A recent conversation between actor Shia LaBeouf and Bishop Robert Barron did more than reveal the actor's conversion to Catholicism. It had a clear backdrop of masculine aggression, says commentator Madison Chastain. And Cardinal Arthur Roche, prefect of the Dicastery for Divine Worship and the Sacraments, says he would welcome a conversation with LaBeouf about his interest in the traditional Latin Mass. Following are NCR reader responses to this commentary that have been edited for length and clarity.
There's nothing inherently wrong with a person converting to Catholicism through an attraction to the 1962 Latin rite. Issues only arise if it turns out that person is only technically converting to the Catholic Church, and is in fact converting to a sectarian pseudo-Catholicism. I occasionally encounter such people online, converts to what they imagine is "true" Catholicism. Unbeknownst to them they are joining a "Catholicism" that is in informal schism.
In Shia LaBeouf's case, I've read that he was impressed by the Capuchins. I don't know the details of his conversion process at all, but perhaps he'll seek out a Capuchin parish rather than a parish that worships according to the 1962 Roman Missal. If he does select a parish that offers eucharistic celebrations according to the Missale Romanum of 1962, maybe the priest/priests of that parish will be orthodox and loyal to Pope Francis. Who knows?
To be honest, my first reaction upon hearing of LaBeouf's purported conversion was to hope that he doesn't become a religious fanatic and try to steer his wife, the superior actor of the couple in my opinion, into unserious Pure Flix garbage.
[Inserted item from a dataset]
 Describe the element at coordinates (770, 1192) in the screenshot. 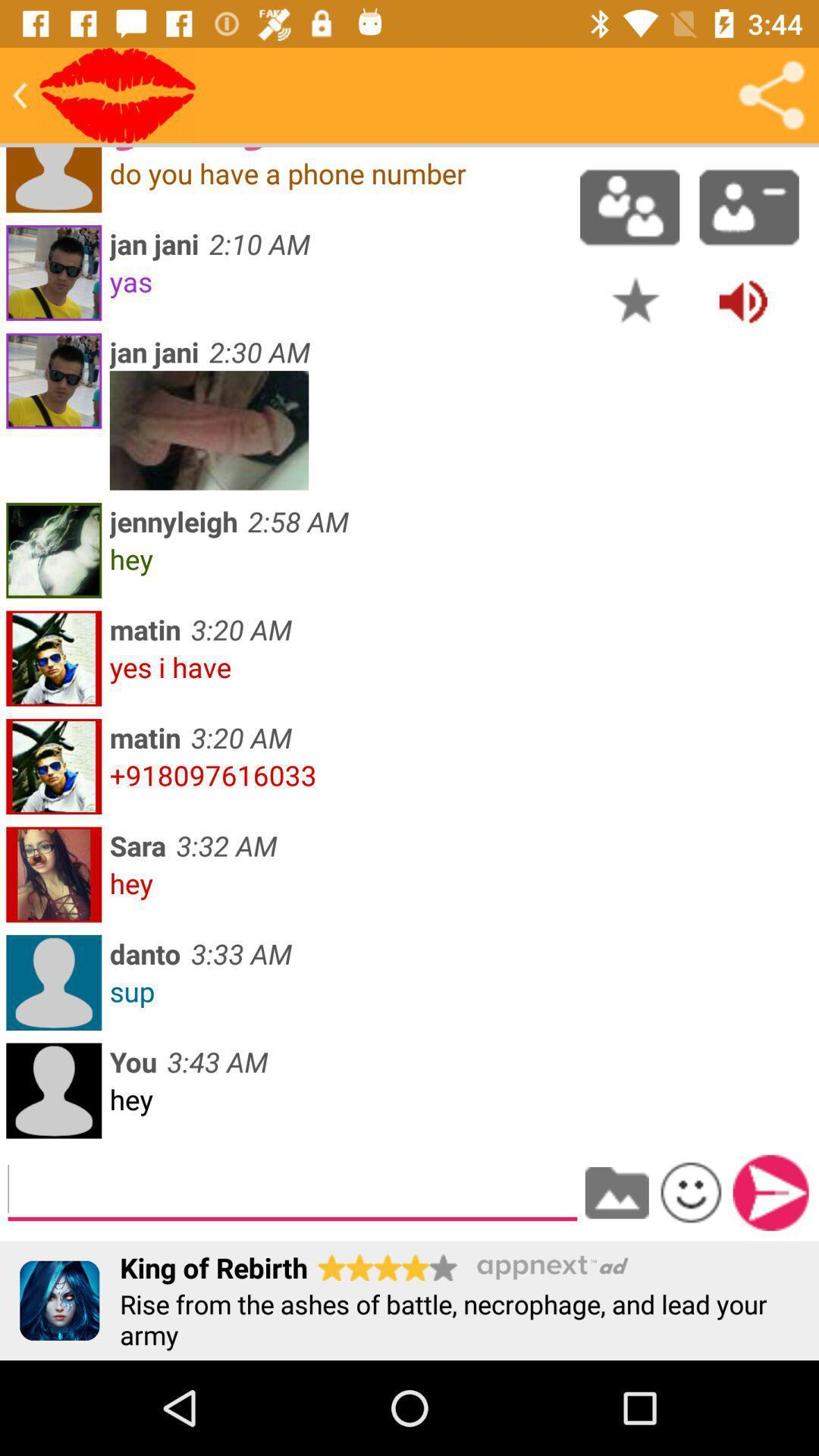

Mia Goth has done a good job choosing roles and I see greatness in her future if she keeps it up.
Hamburg, New York
I'm one of the rapidly diminishing fossils who experienced Mass in both forms — the Latin Mass as a server. I was in college during the Second Vatican CounciI.
While I never "got" the depth of the benefit of the Latin Mass at the time, I later came to realize that when travelling, wherever I attended Mass it was the same — a unity not felt when attending Mass in Spanish or Italian or other languages.
Although there is a Latin Mass church nearby, I have continued as a parishioner at my Novus Ordo parish, more out of habit than anything else.
I've been shocked by the devotion/attendance/activity at the Latin Mass parish and especially that it is mostly young families with children.
All Catholic bishops should welcome these parishes into their dioceses.
Park Hills, Kentucky
Cardinal Arthur Roche's openness to talk to newly-converted actor Shia LeBeouf shows a deep understanding of Pope Francis' teaching — that dialogue should cease to be a buzzword. There should be no untouchables in the church — even in the least expected places one might find inspiration or a good idea.
This holds especially true in the digital era, when the most aggressive or distressed users overwhelm every social media platform. It is wise to reach out in person and talk to the real people involved.
When I was a teenager, I perceived some suspicion against the charismatic movement: it was sometimes deemed chaotic and unruly, and disobedient to the hierarchy. Today these "traditional" movements are growing, and they are also perceived as disobedient. But just as the charismatics did, they might have something to offer. Even from a pure organizational marketing perspective, it could be useful to explore why they are growing while others are faltering. It may well be just a phase that will go out of fashion, but who knows?